[Collected data entries]
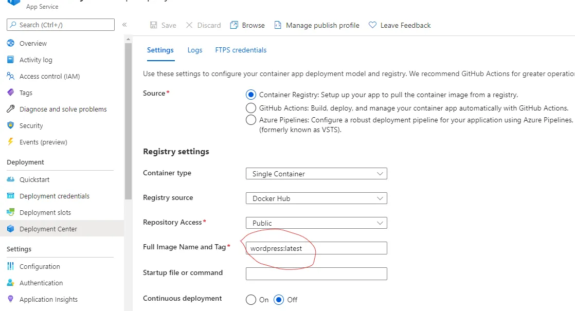Expand the Container type dropdown
The image size is (575, 311).
coord(316,174)
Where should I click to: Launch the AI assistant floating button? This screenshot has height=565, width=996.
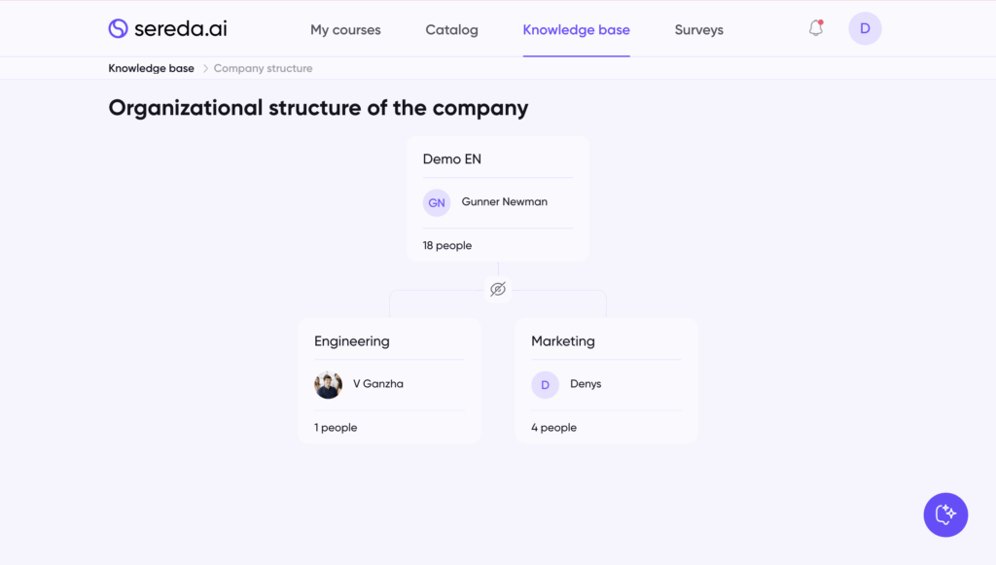pyautogui.click(x=945, y=514)
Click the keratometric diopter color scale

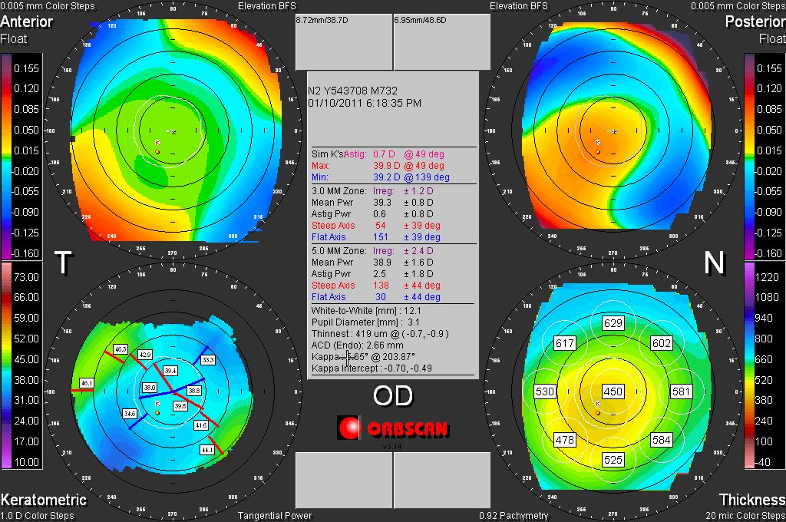(x=6, y=366)
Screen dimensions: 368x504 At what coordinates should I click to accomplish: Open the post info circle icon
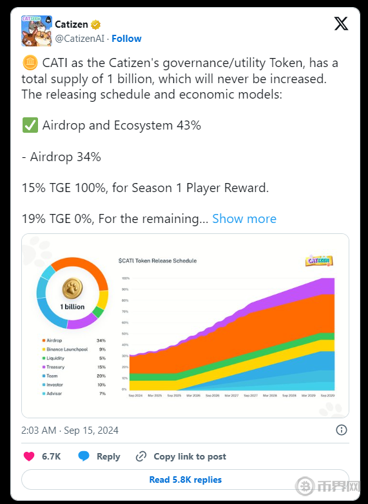pos(342,430)
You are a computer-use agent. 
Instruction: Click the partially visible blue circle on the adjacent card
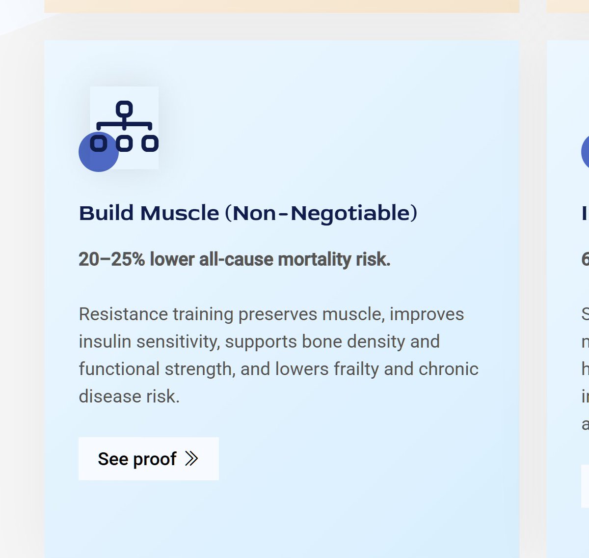[586, 152]
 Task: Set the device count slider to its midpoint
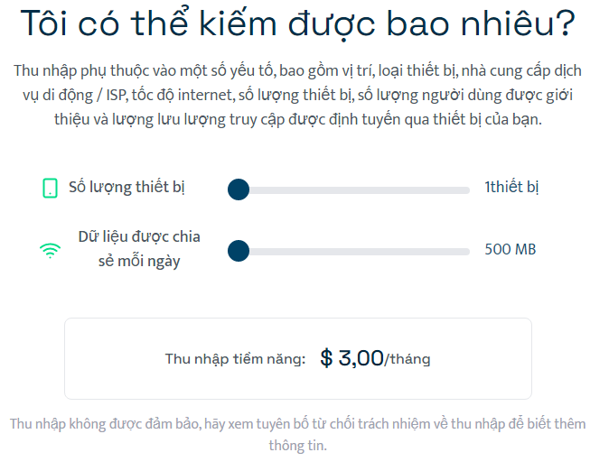coord(353,189)
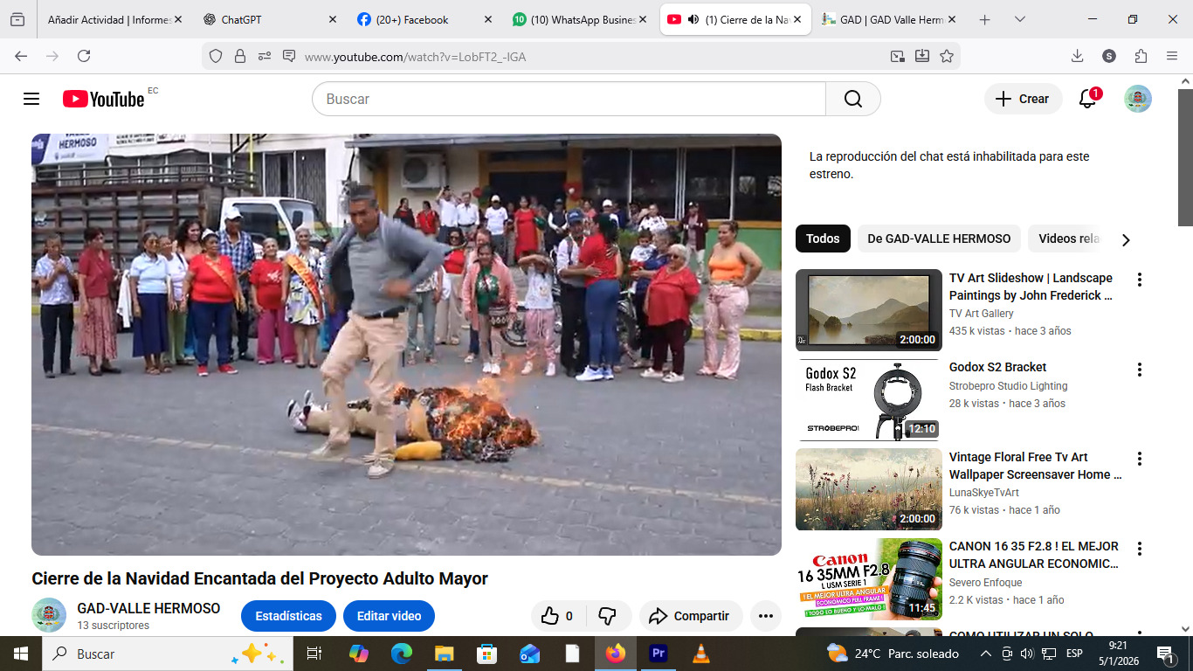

## YOUR TASK
Lines starting at the one with "Instruction: Click the" and ending at the last line of the entries above must be restated word for word, with pictures omitted.

## TASK RESPONSE
Instruction: Click the partially visible blue circle on the adjacent card
[586, 152]
 Task: Set the device count slider to its midpoint
coord(353,189)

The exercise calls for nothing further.